Case 5: Business Intelligence
The above two charts show several terms relating to business intelligence (BI) co-occurring with each other. The vertical axis shows frequency of co-occurrence and the horizontal shows years from 2000 to 2009. The left chart shows the concepts co-occurring with organizations. In 2006 there is a large spike for several pairs, highlighted in green. These correspond to data mining combined with the White House, NSA, AT&T, ACLU, EFF, and the like from the warrantless wiretapping scandal that year.
The chart on the right shows organizations co-occurring with other organizations during the same time period. Just like the left chart, in 2006 there is a large spike for several pairs highlighted in green, corresponding to the pairwise combinations of NSA, White House, AT&T, FBI, EFF, ACLU, CIA, and so on.
To show the overall relationships between BI terms, we then plotted the co-occurrence frequencies of each pair of terms in a matrix graphs. Each term is placed on both the horizontal and vertical axes, and the intersection of a row and column are the co-occurrence frequency of that pair. The following graph on the top left shows the whole view of the BI terms, with color representing the degree of co-occurrence (pink is high, orange is medium, and white is low). The rows and columns are both clustered by their similarity, so terms with similar relationships are placed near each other.

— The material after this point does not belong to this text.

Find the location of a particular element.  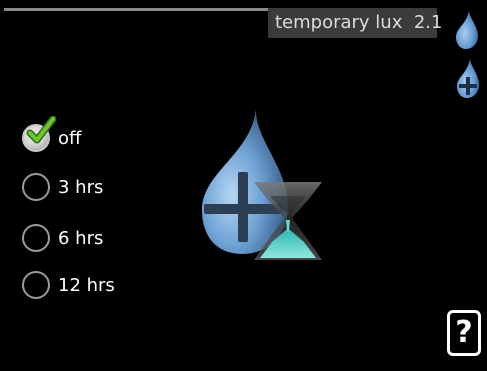

menu-title-text: temporary lux is located at coordinates (339, 22).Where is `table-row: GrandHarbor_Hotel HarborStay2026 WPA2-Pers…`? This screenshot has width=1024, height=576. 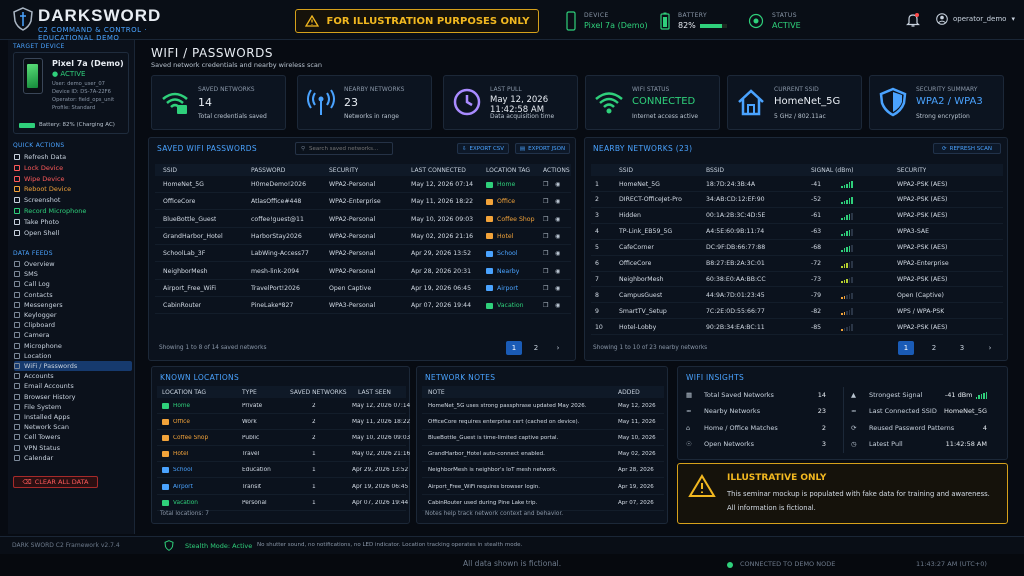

As you can see, the densest, darkest, most interesting part is the on the bottom right. In this subset we can identify several clusters. The black box on top right graph shows the large warrantless wiretapping cluster we saw before of data mining, NSA, CIA, FBI, White House, Pentagon, DOD, DHS, AT&T, ACLU, EFF and Senate Judiciary Committee. The bottom left graph shows three clusters: two tech clusters and one finance one. The bottom-right black tech cluster are the heavy hitters of IBM and their Cognos product, Microsoft, and Oracle while the top-left green cluster is Google, Apple, and Stanford. They straddle the finance cluster containing NASDAQ, NYSE, SEC, NCR, and MicroStrategy. The bottom-right chart shows another interesting cluster relating to Air Force, Army, Navy, GSA and (more loosely connected) UMD.
We can see these same relationships and clusters in a network visualization of the relationships below. The node for each entity is sized by the number of other terms it co-occurs with and colored by automatically-determined clusters from the Clauset-Newman-Moore algorithm. Edges between terms are sized, colored, and transparent based on how frequently those entities co-occur.
After filtering out any pairs that co-occur less than 10 times, we can see a few key insights by looking at the visualization of a sub network. Data Mining, Hyperion, Knowledge Management, and Microsoft are some of the most frequently co-occurring concepts and entities. The blue product cluster in the center shows that these entities co-occur frequently with finance terms. Hyperion is densely connected with different types of nodes. The orange group shows terms related to warrantless wiretapping, while the small lime colored group is the TSA and Electronic Privacy Information Center.